* **About this exercise**
Where does the word "computer" occur in the entries below? Copy every line that has it.

* **Supplied material**
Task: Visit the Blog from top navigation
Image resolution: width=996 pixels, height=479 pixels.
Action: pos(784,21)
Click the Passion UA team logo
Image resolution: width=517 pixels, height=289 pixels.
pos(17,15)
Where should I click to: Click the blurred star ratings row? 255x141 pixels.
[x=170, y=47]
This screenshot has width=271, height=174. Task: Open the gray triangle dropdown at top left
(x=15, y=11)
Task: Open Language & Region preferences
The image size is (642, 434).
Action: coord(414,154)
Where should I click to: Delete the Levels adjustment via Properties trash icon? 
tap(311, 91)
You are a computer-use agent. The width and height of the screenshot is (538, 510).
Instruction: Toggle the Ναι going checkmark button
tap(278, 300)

--

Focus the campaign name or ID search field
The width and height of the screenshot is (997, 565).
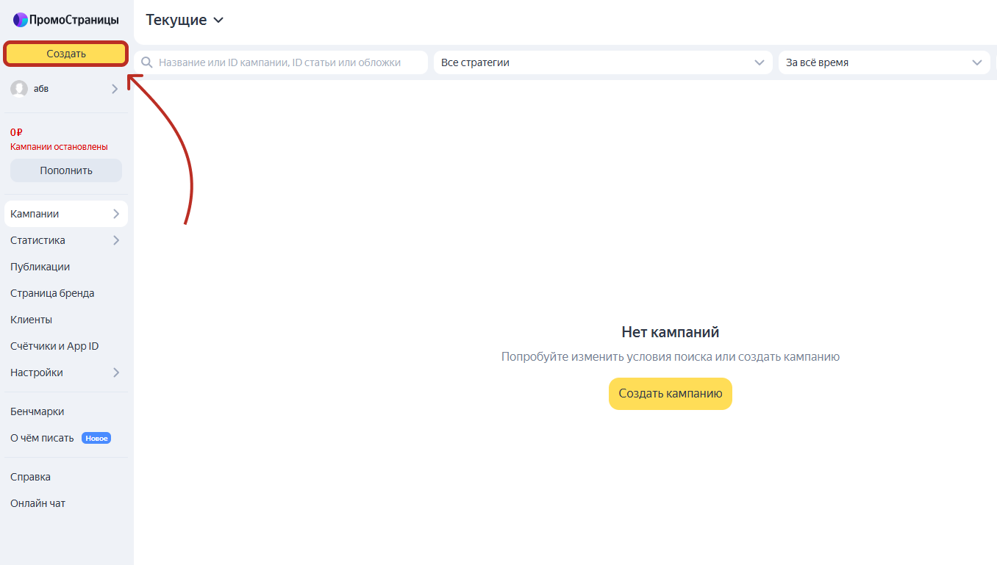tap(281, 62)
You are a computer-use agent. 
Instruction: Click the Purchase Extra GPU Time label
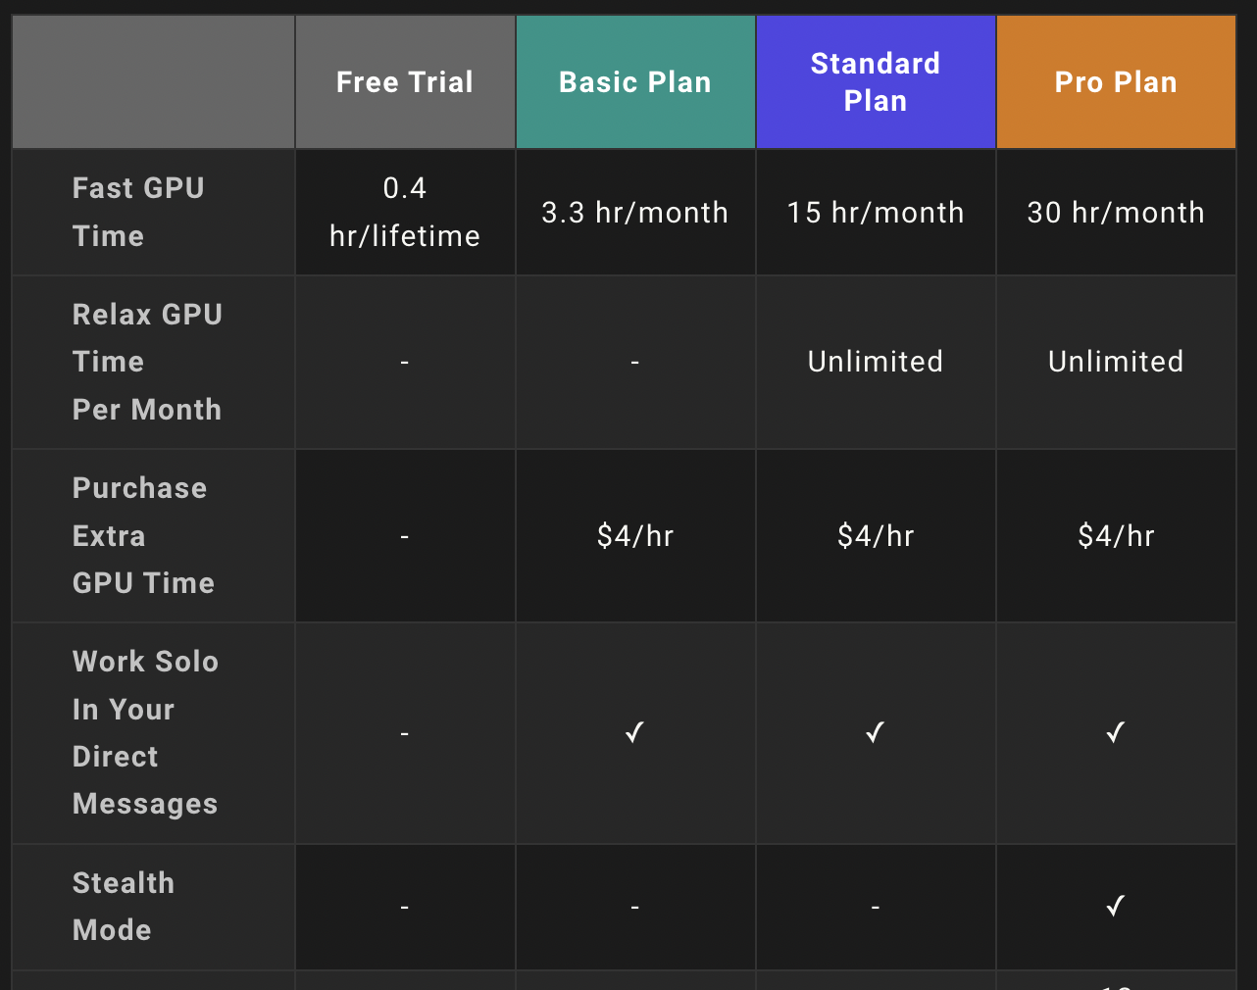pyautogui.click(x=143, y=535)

* **Output of the exercise**
You are a computer-use agent. The width and height of the screenshot is (538, 510).
You are a computer-use agent. 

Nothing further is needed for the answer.